OpenAI has launched a new subscription plan for ChatGPT, its AI-powered chatbot platform — and it’s very, very expensive.
Confirming leaks this morning, OpenAI announced ChatGPT Pro, a new $200-per-month subscription tier that provides unlimited access to all of OpenAI’s models, including the full version of its o1 “reasoning” model.
“We think the audience for ChatGPT Pro will be the power users of ChatGPT — those who are already pushing the models to the limits of their capabilities on tasks like math, programming, and writing,” Jason Wei, a member of OpenAI’s technical staff, said during a livestreamed press conference on Thursday.
Unlike most AI, o1 and other reasoning models attempt to check their own work as they do it. This helps them avoid some of the pitfalls that normally trip up models, with the downside being that they often take longer to arrive at solutions. O1 reasons through tasks, planning ahead and performing a series of actions that help the model tease out answers.
OpenAI released a preview of o1 in September, but this new version is, generally speaking, more performant. Compared to the preview, users can expect “a faster, more powerful, and accurate reasoning model that is even better at coding and math,” an OpenAI spokesperson told TechCrunch.
Additionally, o1 can reason about image uploads now (this wasn’t possible during the preview), and has been trained to be “more concise in its thinking” to improve response times. According to OpenAI’s internal testing, o1 reduces “major errors” on “difficult real-world questions” by 34% compared to the preview version.
Oddly enough, though, the full o1 performs worse than the preview version on a number of common benchmarks. One of those benchmarks is MLE-Bench, which measures how well AI “agents” perform at machine learning engineering.
O1 doesn’t require a ChatGPT Pro subscription. As of this afternoon, all paid ChatGPT users can access o1 through the ChatGPT model selector tool.
But ChatGPT Pro subscribers will get an ostensibly better version of o1 than users who don’t shell out as much. Called o1 pro mode, it “uses more compute for the best answers to the hardest questions,” OpenAI says.
ChatGPT Pro users can access the functionality by selecting “o1 pro mode” in the model picker and asking a question directly.
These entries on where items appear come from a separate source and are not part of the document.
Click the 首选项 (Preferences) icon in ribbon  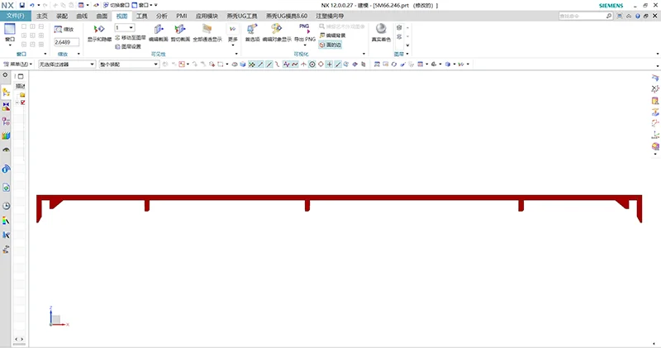(x=252, y=30)
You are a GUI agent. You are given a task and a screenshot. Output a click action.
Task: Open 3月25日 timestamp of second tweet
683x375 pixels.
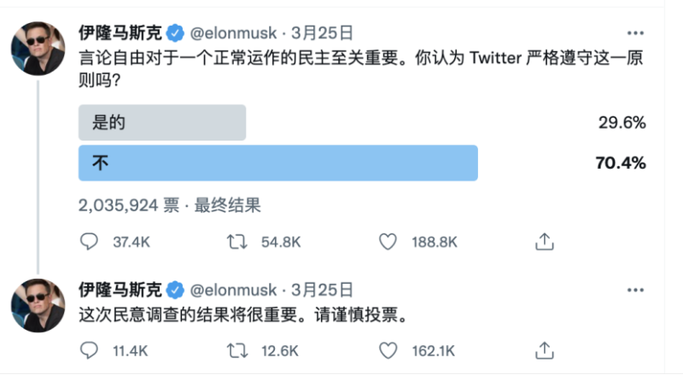click(x=322, y=290)
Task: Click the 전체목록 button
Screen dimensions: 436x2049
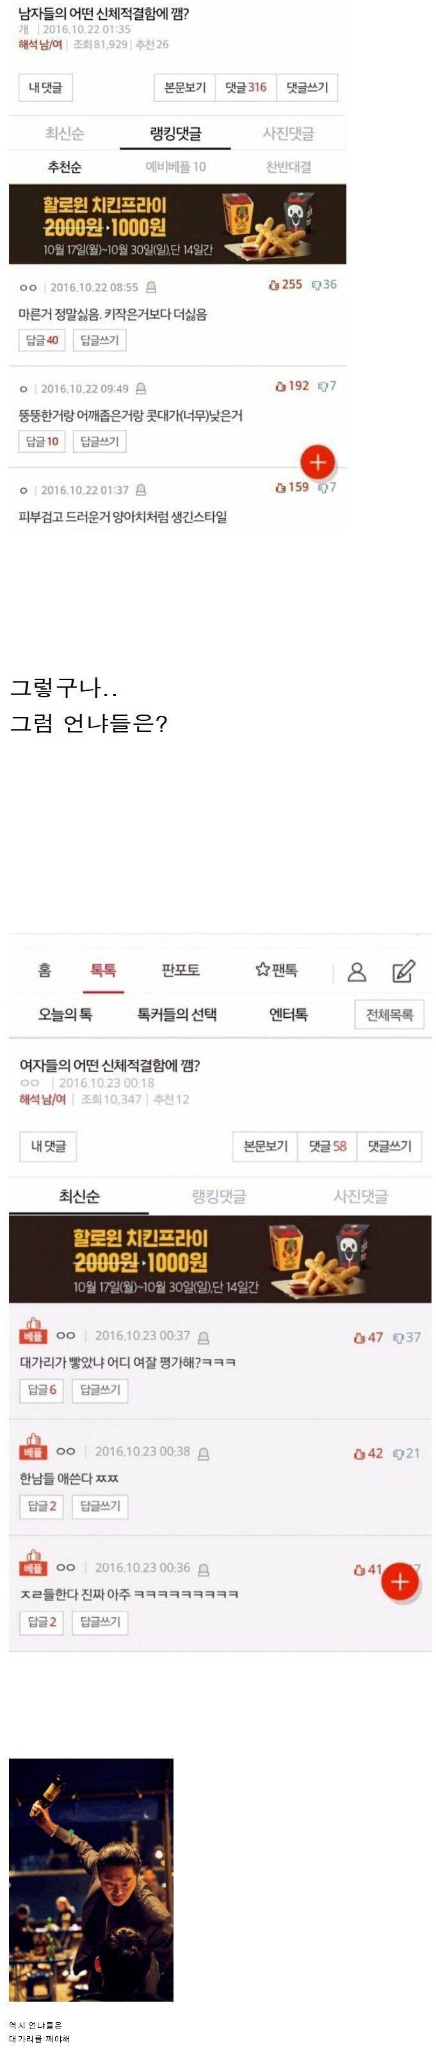Action: click(x=390, y=1014)
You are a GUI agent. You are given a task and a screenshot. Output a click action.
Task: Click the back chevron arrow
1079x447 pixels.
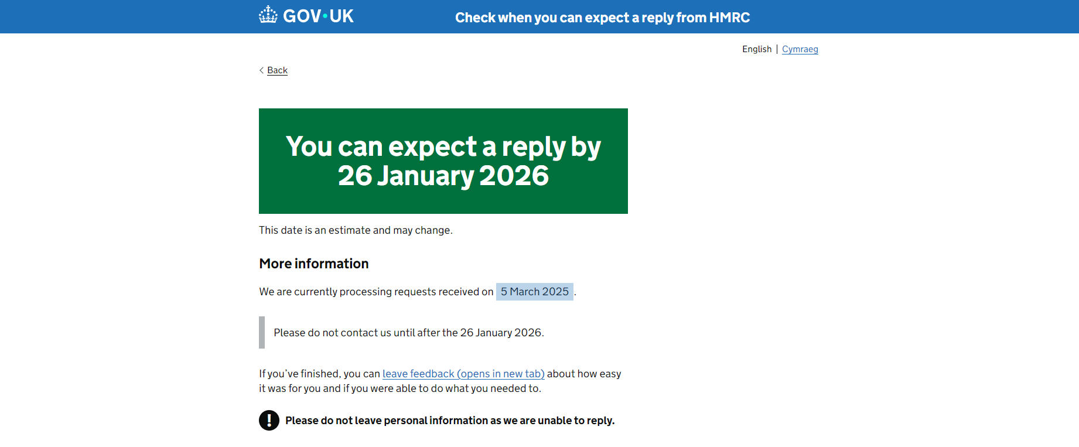click(261, 70)
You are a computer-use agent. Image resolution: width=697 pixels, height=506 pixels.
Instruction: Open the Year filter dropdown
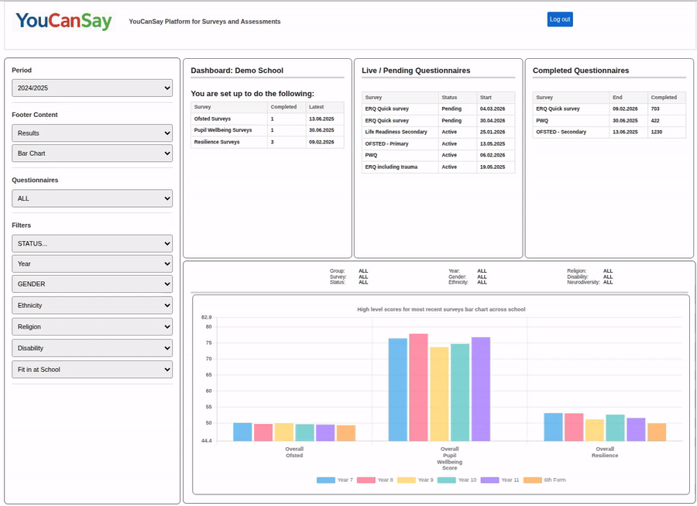tap(92, 264)
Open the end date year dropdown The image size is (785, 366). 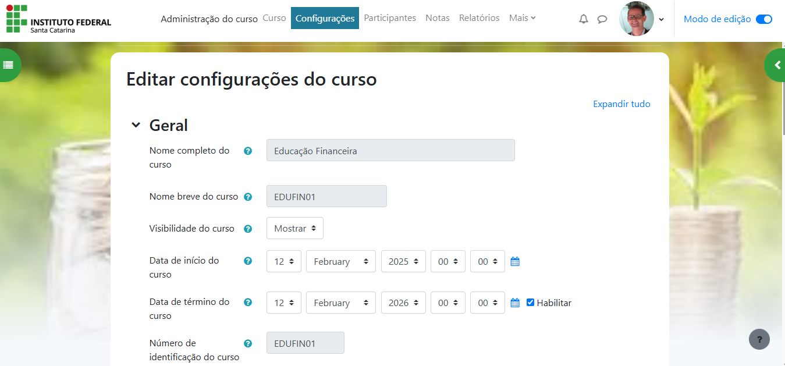[x=403, y=303]
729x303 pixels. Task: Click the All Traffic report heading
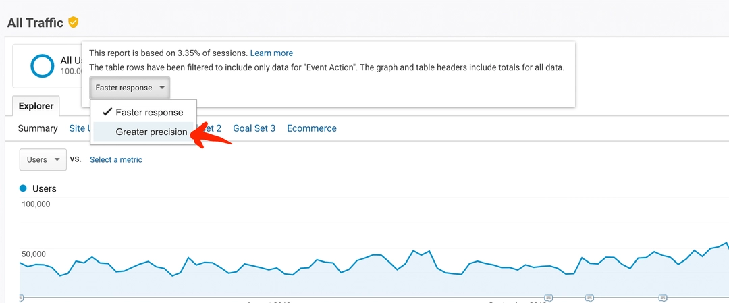tap(35, 23)
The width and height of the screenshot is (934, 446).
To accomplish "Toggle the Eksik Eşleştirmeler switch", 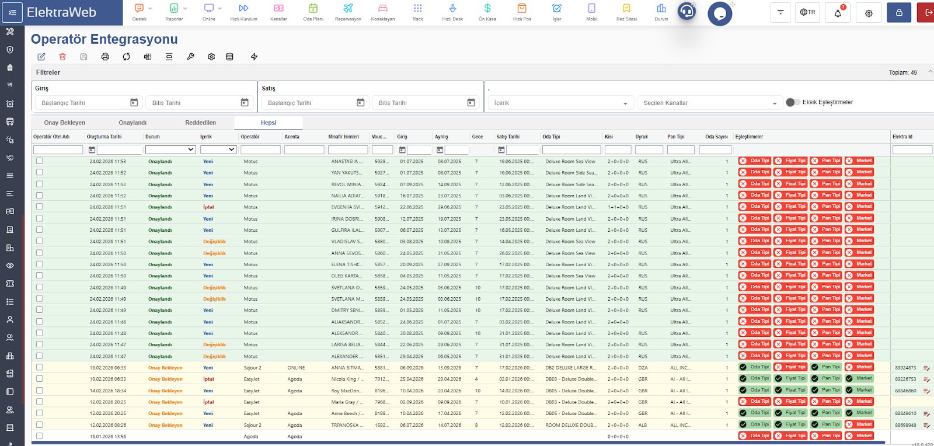I will [x=793, y=102].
Since answers will take longer to generate, ChatGPT will display a progress bar and send an in-app notification if they switch away to another conversation.
O1 pro mode may simply up the “reasoning” time the model takes before it responds with an answer. In its o1 preview announcement, OpenAI said that it aimed to experiment with o1 models that reason for hours, days, or even weeks to further boost their reasoning capabilities, and this could well be a step toward that direction.
“In evaluations from external expert testers, o1 pro mode produces more reliably accurate and comprehensive responses, especially in areas like data science, programming, and case law analysis,” an OpenAI spokesperson told TechCrunch. “Compared to both o1 and o1-preview, o1 pro mode performs better on challenging machine learning benchmarks across math, science, and coding. In particular, we saw a 75% reduction in errors for easier coding competition questions more reflective of everyday programming queries.”
O1 will soon be available in OpenAI’s API, as well, with new capabilities including function calling (i.e. the ability to use outside tools) and image analysis. OpenAI says that it plans to add support for web browsing, file uploads, and more in the months ahead.
ChatGPT Pro is easily OpenAI’s priciest plan yet — and 10x the cost of ChatGPT Plus. It’s likely to be a tough sell to all but the most devoted users, considering many people already think ChatGPT Plus is too expensive.
To sweeten the pot, ChatGPT Pro also includes unlimited access to GPT-4o and Advanced Voice Mode, ChatGPT’s human-like conversational feature.
OpenAI will also give some subscriptions away for free. The company announced a program to award 10 grants of ChatGPT Pro to medical researchers at “leading institutions,” with plans for additional grants across “various disciplines” in the future.
Price hikes for the premium ChatGPT have long been rumored. OpenAI expects to charge $44 per month for ChatGPT Plus by 2029, according to reporting by The New York Times. The company has also toyed with the idea of ultra-costly business subscriptions with additional functionality and access to models under development, per The Information. Today’s news certainly supports those reports.
The aggressive moves reflect pressure on OpenAI from investors to narrow its losses. While the company’s monthly revenue reached $300 million in August, according to The New York Times, OpenAI expects to lose roughly $5 billion this year. Expenditures like staffing, office rent, and AI training infrastructure are to blame. ChatGPT alone was at one point reportedly costing OpenAI $700,000 per day.
ChatGPT remains one of OpenAI’s biggest revenue sources. The platform has over 300 million weekly active users, around 10 million of whom are paying subscribers.